Topically, last night the ECB (Europe’s central bank) went even deeper into stimulus, increasing their QE program by EUR500 billion to $1.85 trillion, and extending it out to “at least” March 2022 as it struggles to overcome Europe’s double dip recession. Despite that, the EUR strengthened as the stimulus addicted market was hoping for more. What stimulus was provided was already priced in. That of course put more pressure downward on the USD (the EUR being the major pair), and upward of course on the AUD/USD pair, but did not stop the AUD climbing even against the stronger EUR.
Such is the extent of the ECB’s bond buying program (funded with newly created Euros) that Bloomberg calculated they are about to own 43% of Germany’s sovereign bond market and 40% of Italy’s, putting them on course to own over half of those entire sovereign bond markets in the next quarter. That is quite staggering when you think about it. The Bank of Japan long since moved past such a milestone, turned their attention to Japanese shares via ETF’s to the point where they are now the single biggest owner of shares on the Nikkei. Where does this end? Rules are being thrown out in desperation. From Bloomberg:
“Needless to say, the implications are profound for what's left of bond traders. Japan’s fixed income trading floors have been decimated over the last decade and the markets are so dead that sometimes not a single government bond trades in a day. Despite the fact that there is over $8 trillion of Japanese debt in existence, the Bank of Japan owns around half of it, and sometimes close to 90% of individual issues.
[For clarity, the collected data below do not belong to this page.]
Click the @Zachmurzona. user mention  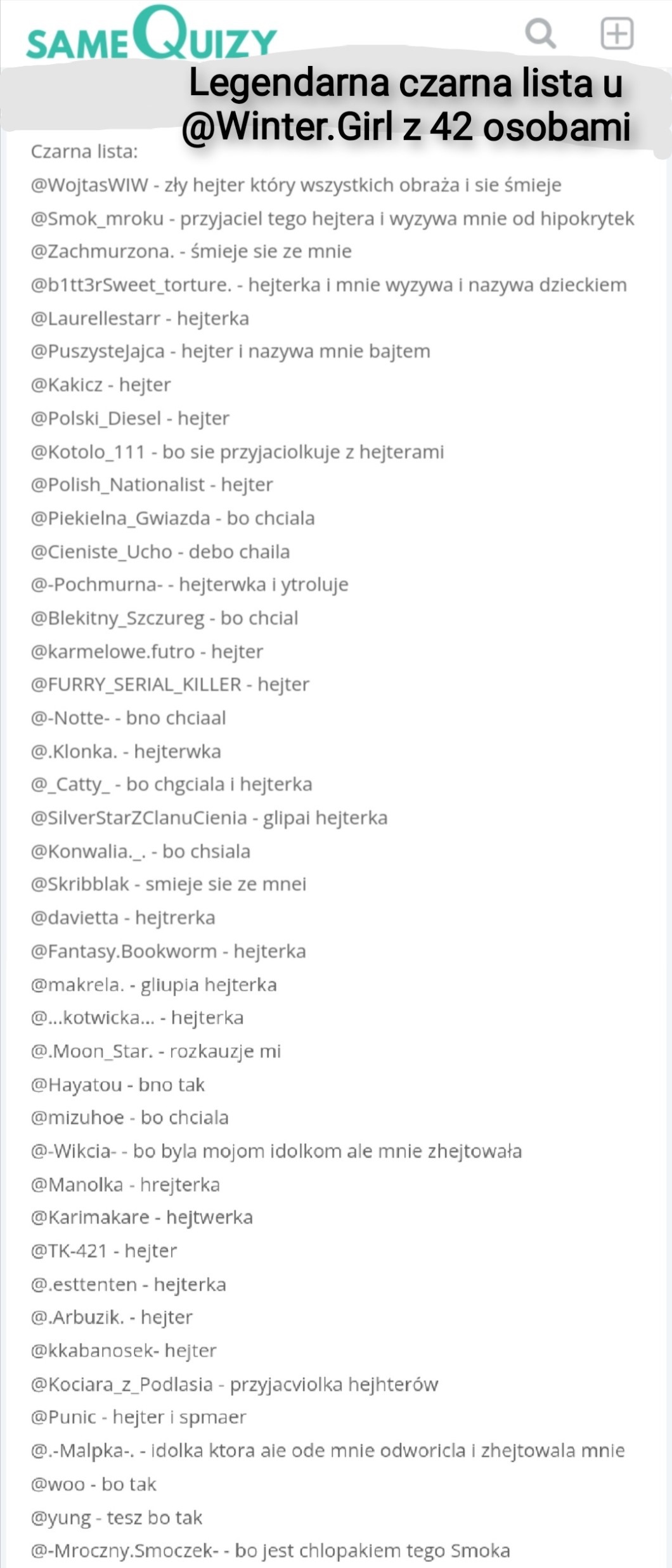[x=102, y=252]
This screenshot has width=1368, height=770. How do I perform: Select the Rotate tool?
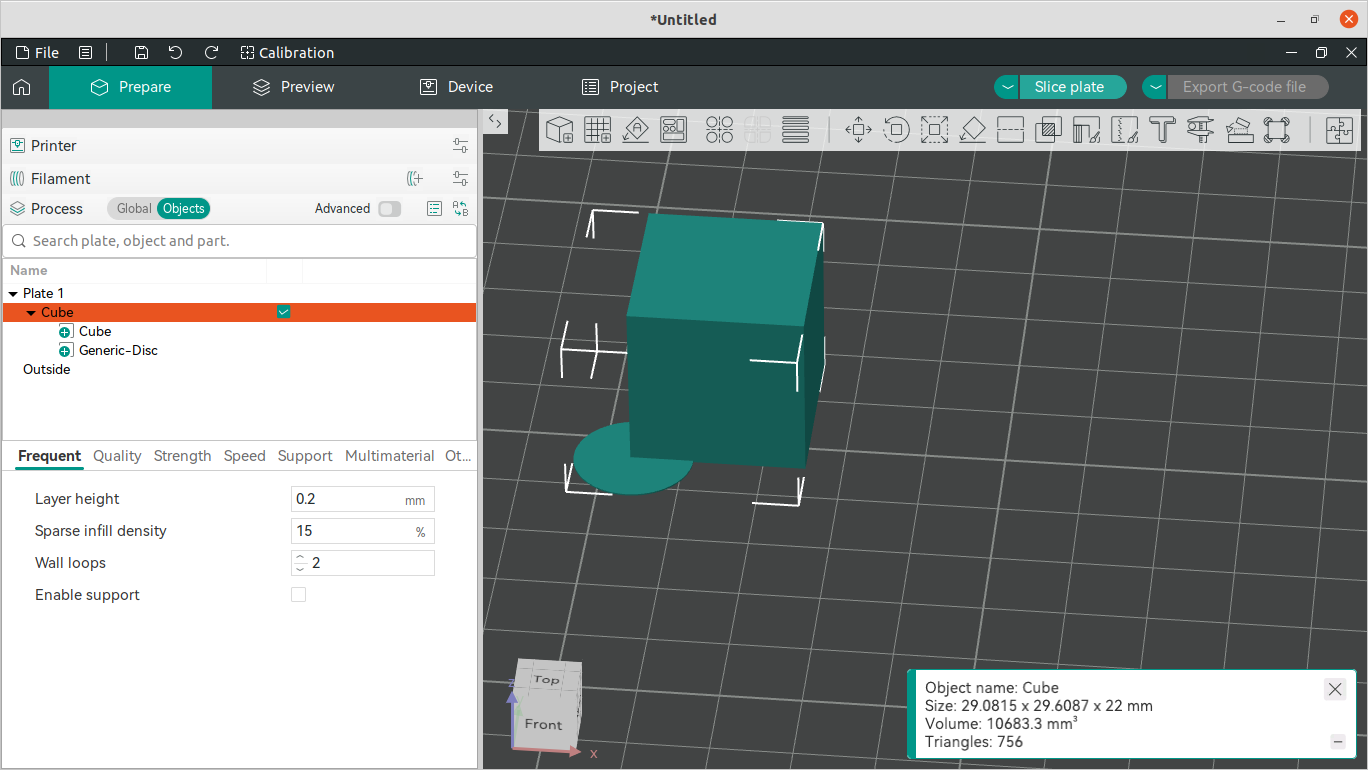point(896,130)
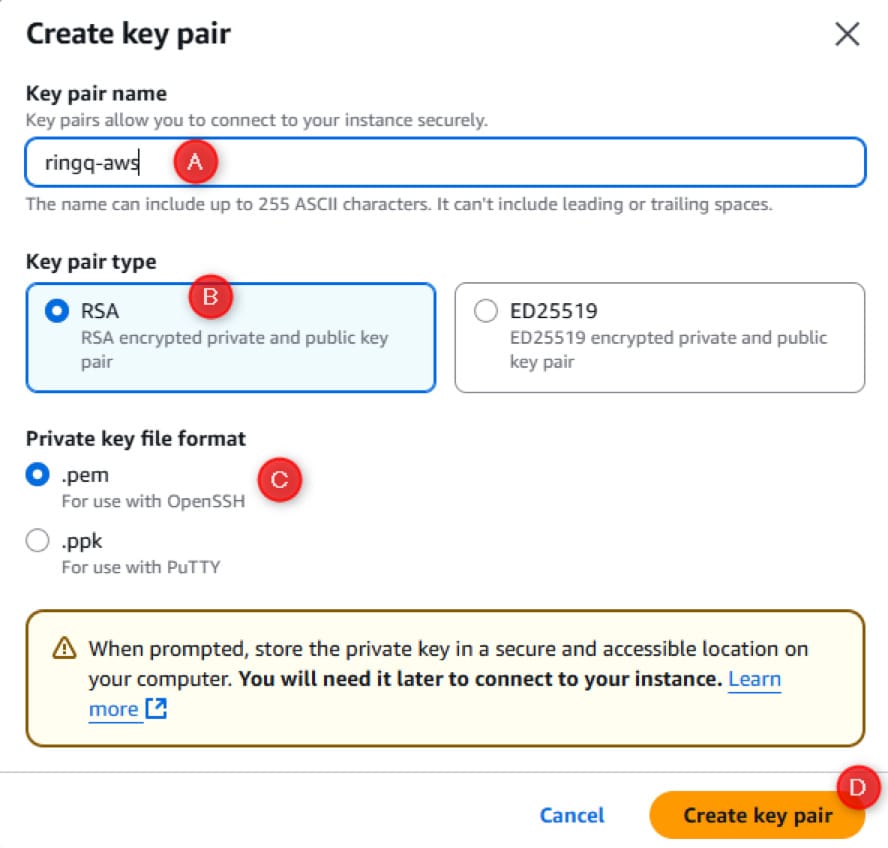Click the Create key pair button
The image size is (888, 848).
pyautogui.click(x=756, y=815)
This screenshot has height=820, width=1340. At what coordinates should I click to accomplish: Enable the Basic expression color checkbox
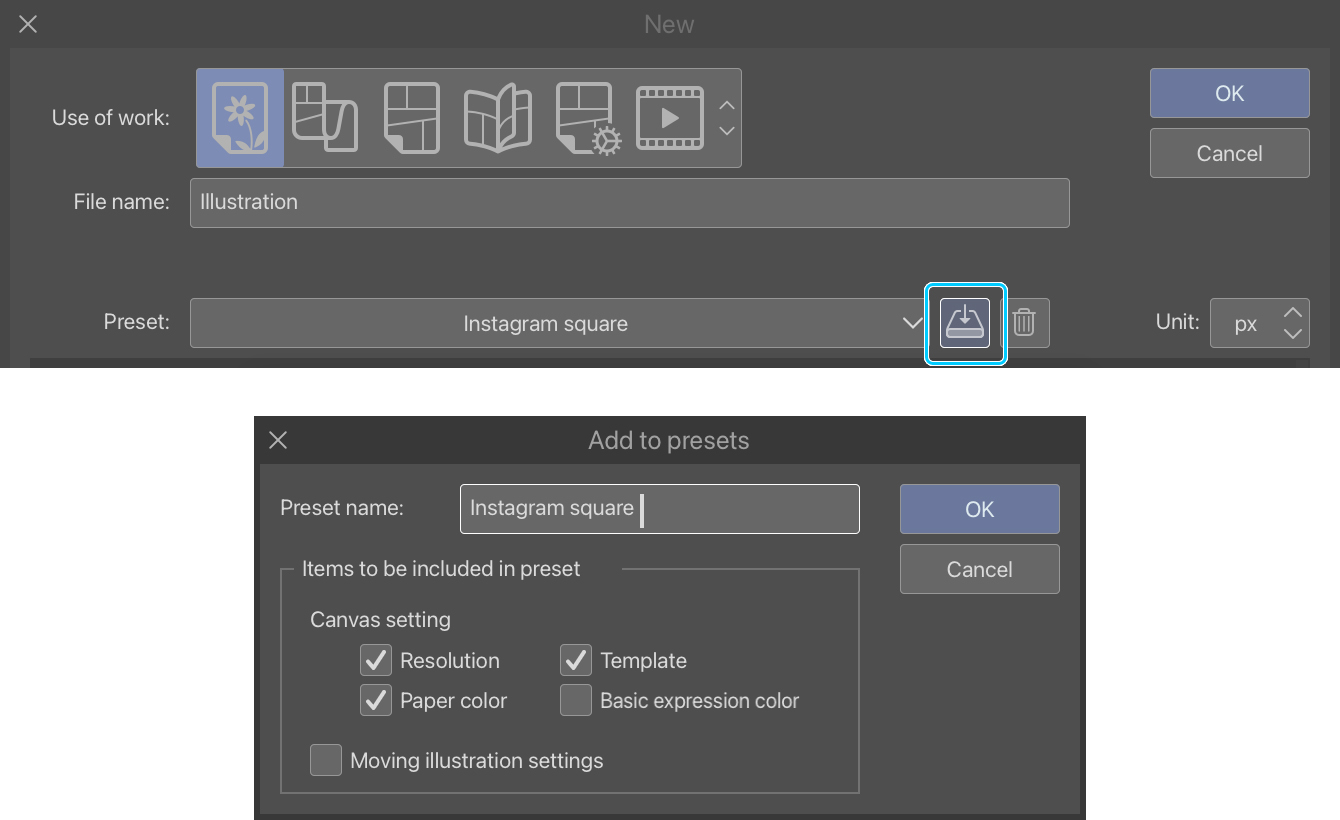[576, 701]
And now that the ECB is wantonly buying up everything, it's Europe's turn.
It didn't have to be this way: when the ECB first started buying bonds in 2015 it was tied to strict purchase rules in an effort to avoid accusations of monetary financing. The central bank was allowed to buy no more than a third of a country’s bonds and had to weight purchases of euro-area member states by the size of the economy and population. All these rules were thrown out this year, when Christine Lagarde scrapped those limits for the central bank’s pandemic purchase program, with another €1.85 trillion being pumped straight into bond markets, including the extra amount announced Thursday.”
As investors and institutions look for safe havens the traditional go-to’s of sovereign bonds and gold are looking more and more favourable toward gold as this plays out. We have of course also seen more institutions putting their reserves into Bitcoin of late as well.
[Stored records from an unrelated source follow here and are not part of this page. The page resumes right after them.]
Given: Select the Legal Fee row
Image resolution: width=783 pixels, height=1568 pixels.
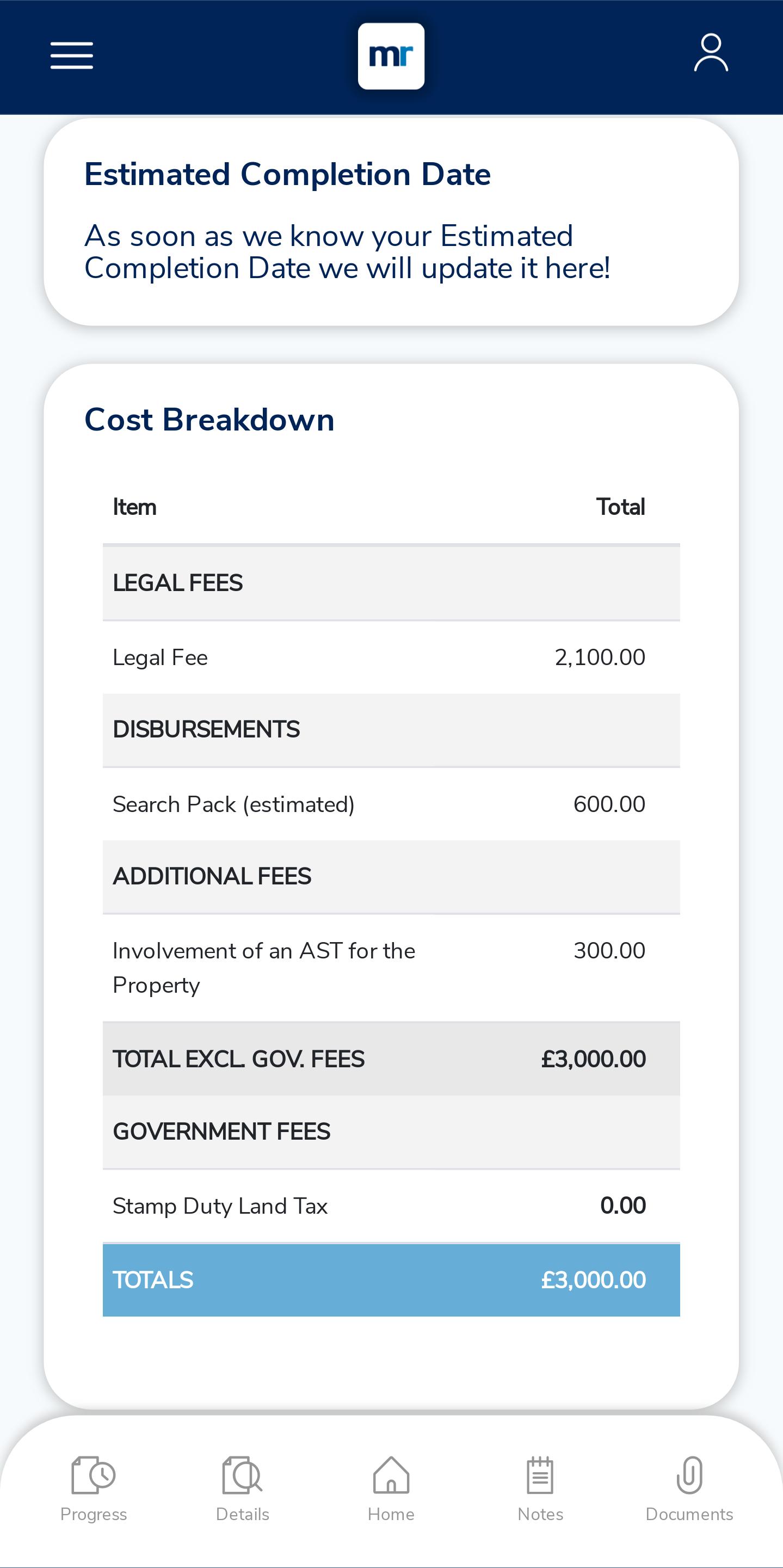Looking at the screenshot, I should pos(391,657).
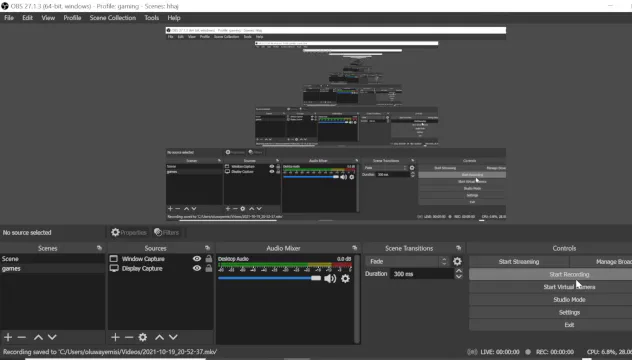This screenshot has height=360, width=632.
Task: Open Settings from Controls panel
Action: 569,312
One thing is certain with an AUD heading towards 80c and that is the RBA will not be happy and will also be keeping the pedal to the stimulus/QE metal to try to contain it. Outside of the ore story, Aussies exporters are battling a high AUD and a Chinese trade war.
Another thing is certain and that is central banks are not unleashing unprecedented stimulus because everything is awesome. The effects of that stimulus are driving up financial assets to unprecedented highs, giving the impression of awesome, not the reality.
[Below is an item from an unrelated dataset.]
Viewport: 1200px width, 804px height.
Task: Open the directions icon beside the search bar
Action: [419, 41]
For Aussie investors looking to get into gold, silver and platinum amid all this stimulus, currency debasement and the reality of the economy it talks to, the high AUD makes for nice cheaper metals to buy for the time being.
Australia, at 0.1% interest rates and CPI at 1.6% is firmly in negative real rate territory. That is gold’s sweet spot. Bonds as the alternative are looking more and more unattractive.